Stored items
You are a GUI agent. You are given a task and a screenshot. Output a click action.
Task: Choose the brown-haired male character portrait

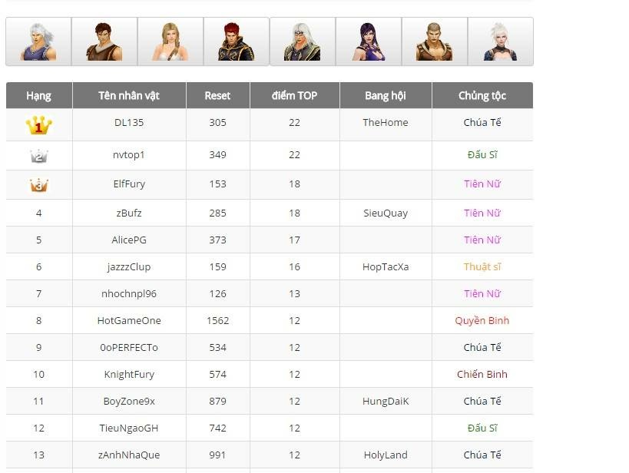point(104,42)
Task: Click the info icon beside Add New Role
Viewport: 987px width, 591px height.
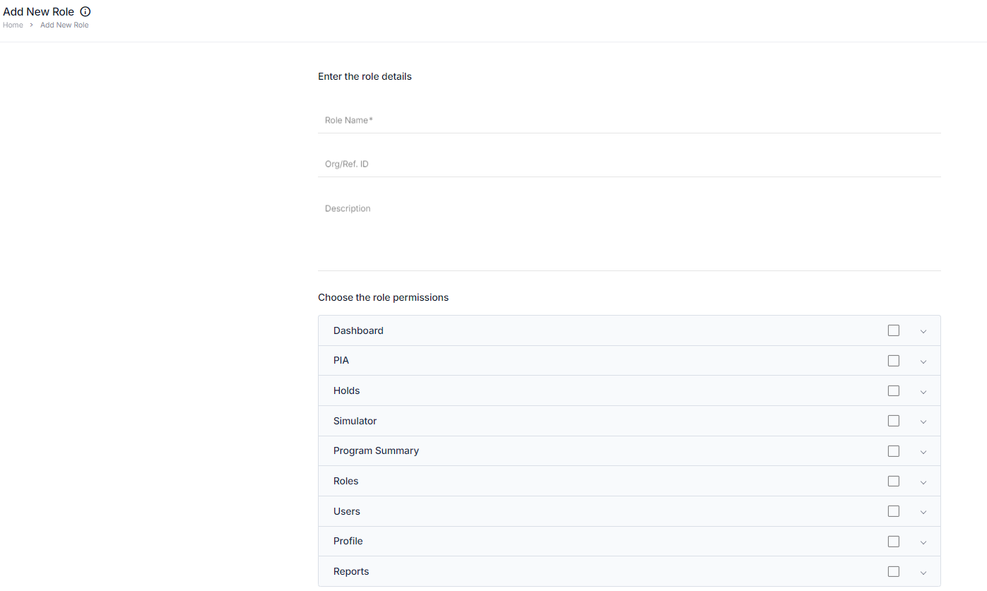Action: pos(85,12)
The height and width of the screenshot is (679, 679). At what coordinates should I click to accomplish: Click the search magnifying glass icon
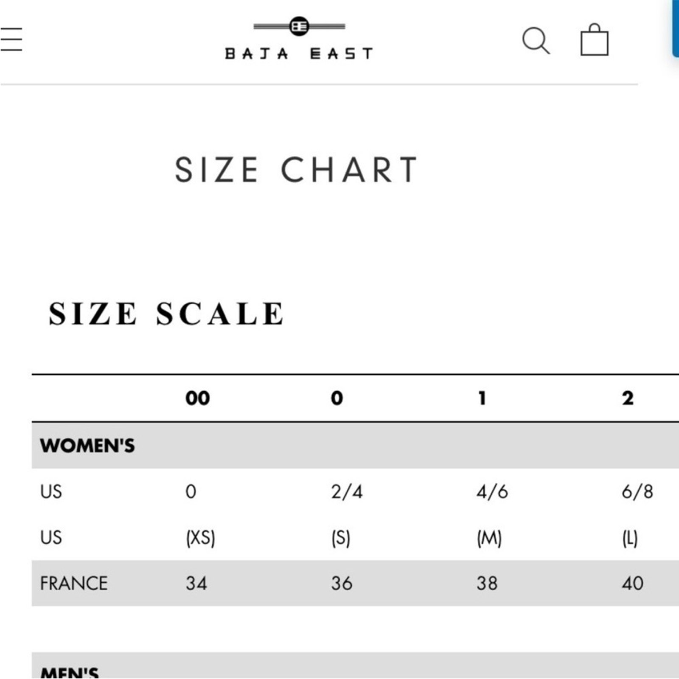(x=536, y=41)
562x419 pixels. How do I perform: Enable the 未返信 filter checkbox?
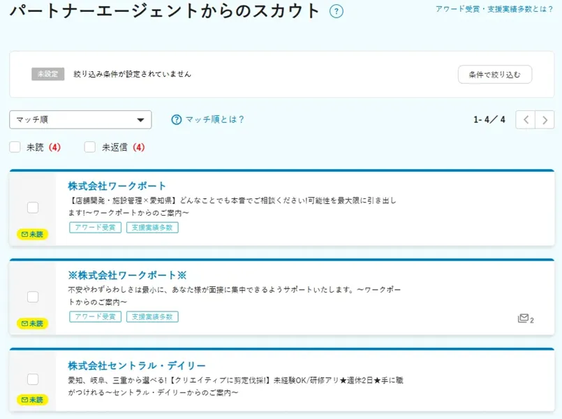click(90, 147)
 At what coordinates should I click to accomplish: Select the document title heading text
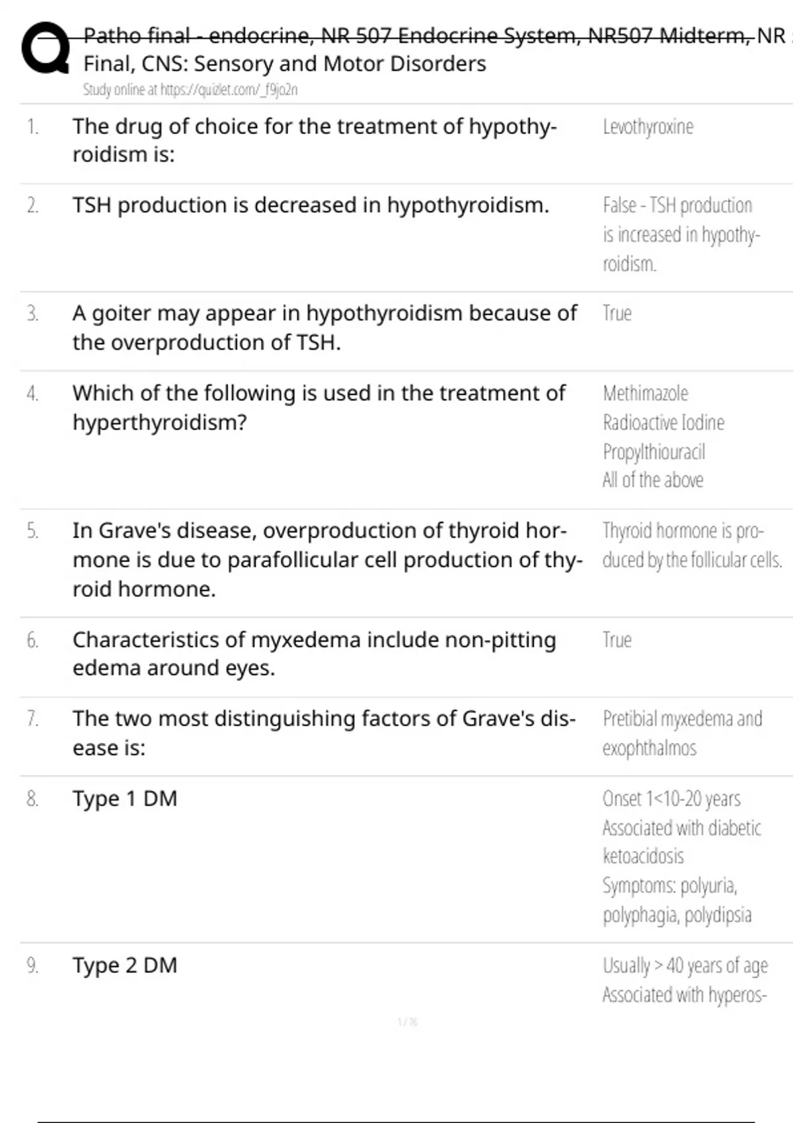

→ Task statement:
Your copy should be the entries retyped exactly, with no images in it.

→ Task answer:
You are a GUI agent. You are given a task and a screenshot. Output a click action.
Task: Choose the brown-haired male character portrait

point(104,42)
Task: Click the info icon beside Add New Role
Viewport: 987px width, 591px height.
Action: pos(85,12)
The height and width of the screenshot is (679, 679). At what coordinates should I click to accomplish: Click the search magnifying glass icon
(x=536, y=41)
562x419 pixels. How do I perform: Enable the 未返信 filter checkbox?
click(90, 147)
 At what coordinates should I click to accomplish: Select the document title heading text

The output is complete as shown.